* [What to produce]: Give the data below again, word for word.

* [Data to process]:
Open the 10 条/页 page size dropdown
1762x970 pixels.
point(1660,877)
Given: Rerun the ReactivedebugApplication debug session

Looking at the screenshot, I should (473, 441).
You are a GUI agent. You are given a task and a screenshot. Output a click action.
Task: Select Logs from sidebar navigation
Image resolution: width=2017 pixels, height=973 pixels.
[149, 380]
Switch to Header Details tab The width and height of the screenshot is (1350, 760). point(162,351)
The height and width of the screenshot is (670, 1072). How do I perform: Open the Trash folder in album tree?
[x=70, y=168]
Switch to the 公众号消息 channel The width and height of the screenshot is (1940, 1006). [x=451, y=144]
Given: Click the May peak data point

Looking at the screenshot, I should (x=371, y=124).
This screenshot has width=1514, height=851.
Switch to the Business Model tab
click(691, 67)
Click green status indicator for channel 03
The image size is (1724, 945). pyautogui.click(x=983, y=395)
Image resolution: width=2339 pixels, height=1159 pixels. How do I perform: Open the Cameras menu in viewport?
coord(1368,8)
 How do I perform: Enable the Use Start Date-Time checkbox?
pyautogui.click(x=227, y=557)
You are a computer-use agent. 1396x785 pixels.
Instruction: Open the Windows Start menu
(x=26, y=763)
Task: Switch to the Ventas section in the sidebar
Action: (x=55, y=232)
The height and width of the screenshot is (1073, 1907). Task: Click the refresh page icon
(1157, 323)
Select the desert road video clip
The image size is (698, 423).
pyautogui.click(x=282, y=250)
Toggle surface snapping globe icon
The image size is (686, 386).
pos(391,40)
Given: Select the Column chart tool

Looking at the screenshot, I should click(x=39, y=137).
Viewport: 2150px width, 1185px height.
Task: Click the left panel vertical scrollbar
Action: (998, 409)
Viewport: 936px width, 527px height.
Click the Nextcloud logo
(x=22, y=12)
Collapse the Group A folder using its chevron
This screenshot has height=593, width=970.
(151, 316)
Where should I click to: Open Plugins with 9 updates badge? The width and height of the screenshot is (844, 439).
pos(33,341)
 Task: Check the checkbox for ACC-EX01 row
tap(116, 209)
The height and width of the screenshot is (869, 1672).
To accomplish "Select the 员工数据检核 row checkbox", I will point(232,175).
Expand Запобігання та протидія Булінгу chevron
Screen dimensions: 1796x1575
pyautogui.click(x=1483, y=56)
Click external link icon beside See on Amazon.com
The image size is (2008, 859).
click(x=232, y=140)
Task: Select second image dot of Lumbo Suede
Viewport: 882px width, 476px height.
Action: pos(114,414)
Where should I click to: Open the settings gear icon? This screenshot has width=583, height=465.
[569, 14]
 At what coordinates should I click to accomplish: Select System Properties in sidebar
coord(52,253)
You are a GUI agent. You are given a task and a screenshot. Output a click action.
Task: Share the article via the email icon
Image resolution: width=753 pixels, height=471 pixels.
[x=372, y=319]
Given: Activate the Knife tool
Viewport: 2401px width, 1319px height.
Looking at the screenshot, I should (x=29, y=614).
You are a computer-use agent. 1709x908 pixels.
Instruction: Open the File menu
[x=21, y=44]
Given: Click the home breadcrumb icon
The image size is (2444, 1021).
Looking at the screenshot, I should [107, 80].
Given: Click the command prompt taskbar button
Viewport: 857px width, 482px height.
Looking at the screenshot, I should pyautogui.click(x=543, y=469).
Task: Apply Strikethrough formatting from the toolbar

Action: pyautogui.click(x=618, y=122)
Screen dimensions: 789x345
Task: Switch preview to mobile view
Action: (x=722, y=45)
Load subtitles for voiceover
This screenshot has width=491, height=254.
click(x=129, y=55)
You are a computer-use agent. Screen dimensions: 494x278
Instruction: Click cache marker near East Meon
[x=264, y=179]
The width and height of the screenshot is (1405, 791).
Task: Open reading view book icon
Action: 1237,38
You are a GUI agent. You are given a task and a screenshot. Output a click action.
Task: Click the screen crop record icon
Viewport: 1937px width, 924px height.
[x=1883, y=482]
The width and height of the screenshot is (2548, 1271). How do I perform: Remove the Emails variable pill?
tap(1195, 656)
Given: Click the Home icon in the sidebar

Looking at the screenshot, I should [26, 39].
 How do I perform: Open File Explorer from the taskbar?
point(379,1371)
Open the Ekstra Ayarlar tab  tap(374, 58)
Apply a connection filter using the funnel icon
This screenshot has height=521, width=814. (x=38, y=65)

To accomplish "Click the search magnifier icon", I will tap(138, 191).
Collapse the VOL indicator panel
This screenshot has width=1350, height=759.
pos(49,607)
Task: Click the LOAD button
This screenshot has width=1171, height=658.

* [Written solution]:
Open the 10 条/页 page size dropdown
1762x970 pixels.
point(1660,877)
Given: Rerun the ReactivedebugApplication debug session

Looking at the screenshot, I should (473, 441).
You are a GUI agent. You are given a task and a screenshot. Output a click action.
Task: Select Logs from sidebar navigation
Image resolution: width=2017 pixels, height=973 pixels.
[149, 380]
Switch to Header Details tab The width and height of the screenshot is (1350, 760). point(162,351)
The height and width of the screenshot is (670, 1072). How do I perform: Open the Trash folder in album tree?
[x=70, y=168]
Switch to the 公众号消息 channel The width and height of the screenshot is (1940, 1006). [x=451, y=144]
Given: Click the May peak data point

Looking at the screenshot, I should (x=371, y=124).
This screenshot has width=1514, height=851.
Switch to the Business Model tab
click(691, 67)
Click green status indicator for channel 03
The image size is (1724, 945). pyautogui.click(x=983, y=395)
Image resolution: width=2339 pixels, height=1159 pixels. How do I perform: Open the Cameras menu in viewport?
coord(1368,8)
 How do I perform: Enable the Use Start Date-Time checkbox?
pyautogui.click(x=227, y=557)
You are a computer-use agent. 1396x785 pixels.
Instruction: Open the Windows Start menu
(x=26, y=763)
Task: Switch to the Ventas section in the sidebar
Action: (x=55, y=232)
The height and width of the screenshot is (1073, 1907). Task: Click the refresh page icon
(1157, 323)
Select the desert road video clip
The image size is (698, 423).
pyautogui.click(x=282, y=250)
Toggle surface snapping globe icon
The image size is (686, 386).
pos(391,40)
Given: Select the Column chart tool

Looking at the screenshot, I should click(x=39, y=137).
Viewport: 2150px width, 1185px height.
Task: Click the left panel vertical scrollbar
Action: (998, 409)
Viewport: 936px width, 527px height.
Click the Nextcloud logo
(x=22, y=12)
Collapse the Group A folder using its chevron
This screenshot has height=593, width=970.
(151, 316)
Where should I click to: Open Plugins with 9 updates badge? The width and height of the screenshot is (844, 439).
pos(33,341)
 Task: Check the checkbox for ACC-EX01 row
tap(116, 209)
The height and width of the screenshot is (869, 1672).
To accomplish "Select the 员工数据检核 row checkbox", I will point(232,175).
Expand Запобігання та протидія Булінгу chevron
Screen dimensions: 1796x1575
pyautogui.click(x=1483, y=56)
Click external link icon beside See on Amazon.com
The image size is (2008, 859).
click(x=232, y=140)
Task: Select second image dot of Lumbo Suede
Viewport: 882px width, 476px height.
Action: pos(114,414)
Where should I click to: Open the settings gear icon? This screenshot has width=583, height=465.
[569, 14]
 At what coordinates should I click to accomplish: Select System Properties in sidebar
coord(52,253)
You are a GUI agent. You are given a task and a screenshot. Output a click action.
Task: Share the article via the email icon
Image resolution: width=753 pixels, height=471 pixels.
[x=372, y=319]
Given: Activate the Knife tool
Viewport: 2401px width, 1319px height.
Looking at the screenshot, I should (x=29, y=614).
You are a computer-use agent. 1709x908 pixels.
Instruction: Open the File menu
[x=21, y=44]
Given: Click the home breadcrumb icon
The image size is (2444, 1021).
Looking at the screenshot, I should [107, 80].
Given: Click the command prompt taskbar button
Viewport: 857px width, 482px height.
Looking at the screenshot, I should pyautogui.click(x=543, y=469).
Task: Apply Strikethrough formatting from the toolbar

Action: pyautogui.click(x=618, y=122)
Screen dimensions: 789x345
Task: Switch preview to mobile view
Action: (x=722, y=45)
Load subtitles for voiceover
This screenshot has width=491, height=254.
click(x=129, y=55)
You are a computer-use agent. Screen dimensions: 494x278
Instruction: Click cache marker near East Meon
[x=264, y=179]
The width and height of the screenshot is (1405, 791).
Task: Open reading view book icon
Action: 1237,38
You are a GUI agent. You are given a task and a screenshot. Output a click action.
Task: Click the screen crop record icon
Viewport: 1937px width, 924px height.
[x=1883, y=482]
The width and height of the screenshot is (2548, 1271). How do I perform: Remove the Emails variable pill?
tap(1195, 656)
Given: Click the Home icon in the sidebar

Looking at the screenshot, I should [26, 39].
 How do I perform: Open File Explorer from the taskbar?
point(379,1371)
Open the Ekstra Ayarlar tab  tap(374, 58)
Apply a connection filter using the funnel icon
This screenshot has height=521, width=814. (x=38, y=65)

To accomplish "Click the search magnifier icon", I will tap(138, 191).
Collapse the VOL indicator panel
This screenshot has width=1350, height=759.
pos(49,607)
Task: Click the LOAD button
This screenshot has width=1171, height=658.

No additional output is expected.